#### Selected extract
◇ ◇ ◇ ◇
The knife is pricey, but really it is right in line with other custom knives of the same quality (and I believe that this one is made custom to order).

And yes, the quillions are removable; so that is why you see nubs on some, and others with holes because the nubes were removed. And I would have to agree with you that there is European influence there.

I was really amazed on how effective the quillions were, though, at catching and parrying the other persons blade when I got my hands on the trainer. I can't express that enough; I know that if I was in the market for a custom fighter, I would certianly rather have the quillions then not.

Paul


----------



## Tgace

How often would a "normal" person carry a blade that size though...:idunno:


----------



## Silat Student

Well if your talking "normal" as in City folk....not much, but if you're talking "normal" as in Rednecks.....welllll.....%-}


----------



## Cruentus

Tgace said:
			
		

> How often would a "normal" person carry a blade that size though...:idunno:



You wouldn't. It has very little utilitarian purpose; it is basically a deuling knife.

But for someone who likes the knife collecting and the martial training aspects of deuling blades, getting this one is with the trainer is perfect.


----------



## dearnis.com

Any kind of carry would be an issue with the quillions (yes, you can remove them, but then what is the point....)  Paul sums it up; cool concept, well executed, but lacking in utility and a cost hard to justify for most of us.
◇ ◇ ◇ ◇
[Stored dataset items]
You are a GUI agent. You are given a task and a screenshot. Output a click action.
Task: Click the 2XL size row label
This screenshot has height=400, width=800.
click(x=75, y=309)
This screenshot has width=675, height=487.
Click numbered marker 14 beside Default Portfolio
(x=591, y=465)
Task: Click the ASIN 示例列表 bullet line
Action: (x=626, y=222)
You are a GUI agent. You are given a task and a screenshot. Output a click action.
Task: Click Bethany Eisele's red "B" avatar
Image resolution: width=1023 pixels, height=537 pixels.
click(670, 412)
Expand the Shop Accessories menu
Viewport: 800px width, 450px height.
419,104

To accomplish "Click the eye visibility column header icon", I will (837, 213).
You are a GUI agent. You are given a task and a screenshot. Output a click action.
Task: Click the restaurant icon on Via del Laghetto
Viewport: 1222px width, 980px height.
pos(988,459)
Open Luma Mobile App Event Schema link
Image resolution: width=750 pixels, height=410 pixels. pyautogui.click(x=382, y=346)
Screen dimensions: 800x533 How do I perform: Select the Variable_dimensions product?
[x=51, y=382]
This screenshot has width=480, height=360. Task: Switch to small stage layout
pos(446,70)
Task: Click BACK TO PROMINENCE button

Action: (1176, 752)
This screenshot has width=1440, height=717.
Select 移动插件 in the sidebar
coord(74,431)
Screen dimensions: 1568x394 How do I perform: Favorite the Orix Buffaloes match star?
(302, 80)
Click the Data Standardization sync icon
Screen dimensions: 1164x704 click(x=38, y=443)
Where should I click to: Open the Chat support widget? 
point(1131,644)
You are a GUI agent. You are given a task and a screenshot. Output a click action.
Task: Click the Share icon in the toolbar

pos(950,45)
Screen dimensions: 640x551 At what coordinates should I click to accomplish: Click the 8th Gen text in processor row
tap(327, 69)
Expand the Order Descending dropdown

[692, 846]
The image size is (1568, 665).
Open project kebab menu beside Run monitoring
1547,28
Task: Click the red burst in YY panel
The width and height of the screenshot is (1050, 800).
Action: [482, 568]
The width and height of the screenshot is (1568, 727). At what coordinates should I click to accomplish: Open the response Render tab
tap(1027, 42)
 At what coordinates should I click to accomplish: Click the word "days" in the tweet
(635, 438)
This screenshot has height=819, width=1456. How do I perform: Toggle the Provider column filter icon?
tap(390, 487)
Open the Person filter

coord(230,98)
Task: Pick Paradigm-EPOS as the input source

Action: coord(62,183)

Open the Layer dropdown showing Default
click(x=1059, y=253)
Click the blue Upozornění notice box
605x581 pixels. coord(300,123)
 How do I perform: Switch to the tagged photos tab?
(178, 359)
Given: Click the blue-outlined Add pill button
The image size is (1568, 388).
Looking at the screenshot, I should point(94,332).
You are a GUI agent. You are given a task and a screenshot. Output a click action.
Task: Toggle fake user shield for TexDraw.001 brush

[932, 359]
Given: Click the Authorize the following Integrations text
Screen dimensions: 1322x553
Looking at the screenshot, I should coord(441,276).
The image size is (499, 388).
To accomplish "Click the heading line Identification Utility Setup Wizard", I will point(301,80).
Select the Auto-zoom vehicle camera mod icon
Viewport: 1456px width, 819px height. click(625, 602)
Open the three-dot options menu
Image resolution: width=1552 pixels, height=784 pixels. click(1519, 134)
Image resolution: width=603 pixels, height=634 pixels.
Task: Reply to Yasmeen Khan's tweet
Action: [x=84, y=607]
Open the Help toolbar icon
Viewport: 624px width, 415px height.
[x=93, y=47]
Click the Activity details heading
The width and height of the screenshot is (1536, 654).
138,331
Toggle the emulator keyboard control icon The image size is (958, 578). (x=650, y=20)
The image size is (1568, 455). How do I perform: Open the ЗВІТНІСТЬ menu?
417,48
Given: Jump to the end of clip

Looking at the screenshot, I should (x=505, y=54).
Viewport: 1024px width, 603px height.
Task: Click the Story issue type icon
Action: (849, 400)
◇ ◇ ◇ ◇
#### Complete the following
**1)** In the knife thread, what did Paul find so effective about the quillions when he got his hands on the trainer?
**2)** List every username that appears as a heading in the knife thread.

#### The solutions
**1)** He found them effective at catching and parrying the other person's blade.

**2)** Tgace, Silat Student, Cruentus, dearnis.com